Lid 7 bevat een overzicht van situaties, waarbij de dienstdoend Regionaal Operationeel
Leider onverwijld gewaarschuwd dient te worden. Het gaat daarbij om gevallen waarbij
bij voorbaat duidelijk is dat die een grote impact hebben op de crisisorganisatie en de
dienstdoend ROL in positie moet komen.
Onderzoek en evaluatie
Artikel 7 bevat bepalingen over de crisisorganisatie in relatie tot strafrechtelijk onderzoek
door het OM, onderzoek door de Onderzoeksraad voor de Veiligheid en rijksinspecties.

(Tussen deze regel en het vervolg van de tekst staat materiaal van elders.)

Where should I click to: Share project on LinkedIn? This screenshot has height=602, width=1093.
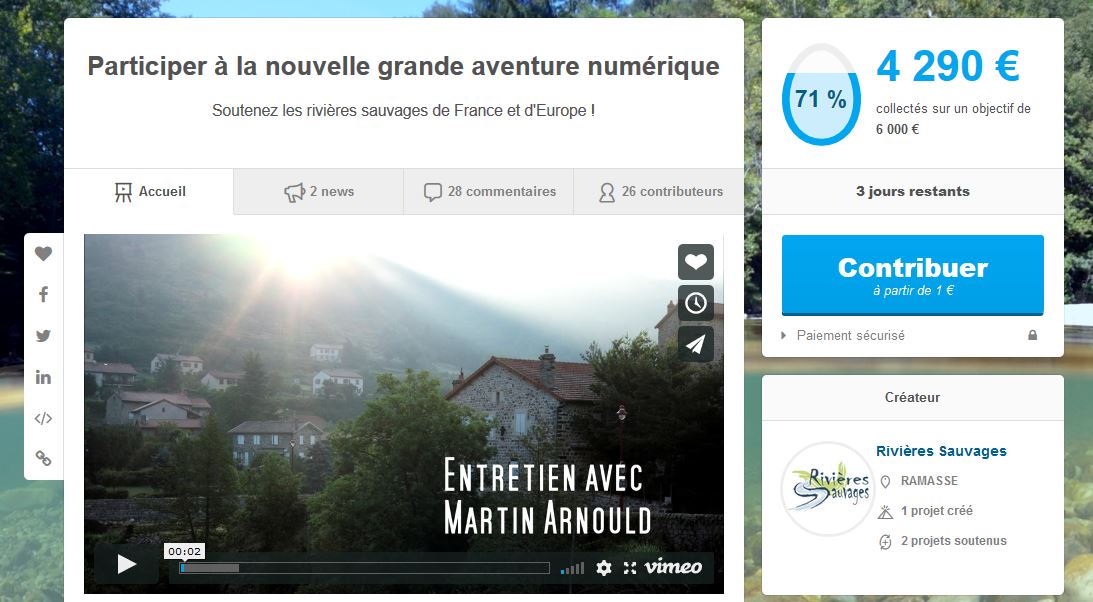point(43,377)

Voor zover de Inspectie voor Geneeskundige zorg (IGZ) betrokken is bij het onderzoek
naar een incident, treedt de directeur publieke gezondheid op als coördinerend
aanspreekpunt. Lid 5 tot en met 7 hebben betrekking op het uitvoeren van evaluaties
naar het optreden van de operationele diensten of andere crisispartners betrokken bij het
optreden van het incident en niet om verantwoordelijkheid af te leggen. Voor het
gestructureerd uitvoeren van evaluaties van incidenten en van oefeningen hanteert de
VRU een vastgestelde evaluatiesystematiek. Het monitoren van de uitvoering van de
leerpunten van deze evaluaties, maakt onderdeel uit van deze evaluatiesystematiek. De
evaluatiesystematiek is in een afzonderlijk document vastgelegd en maakt als zodanig
geen deel uit van deze operationele regeling.
Slotbepaling.
Artikel 8 regelt wie verantwoordelijk is voor de uitvoering van deze regeling en de
bekendheid ervan bij alle betrokken functionarissen. De directeur Risico en
Crisisbeheersing heeft hierbij binnen de VRU een coördinerende rol. Tot slot regelt dit
artikel ook de procedure tot vaststelling. De vaststelling van de regeling is neergelegd bij
het algemeen bestuur, met dien verstande dat het dagelijks bestuur toekomstige
wijzigingen vaststelt. Daarmee kan flexibel worden ingespeeld op actuele ontwikkelingen
met betrekking tot de operationele organisatie.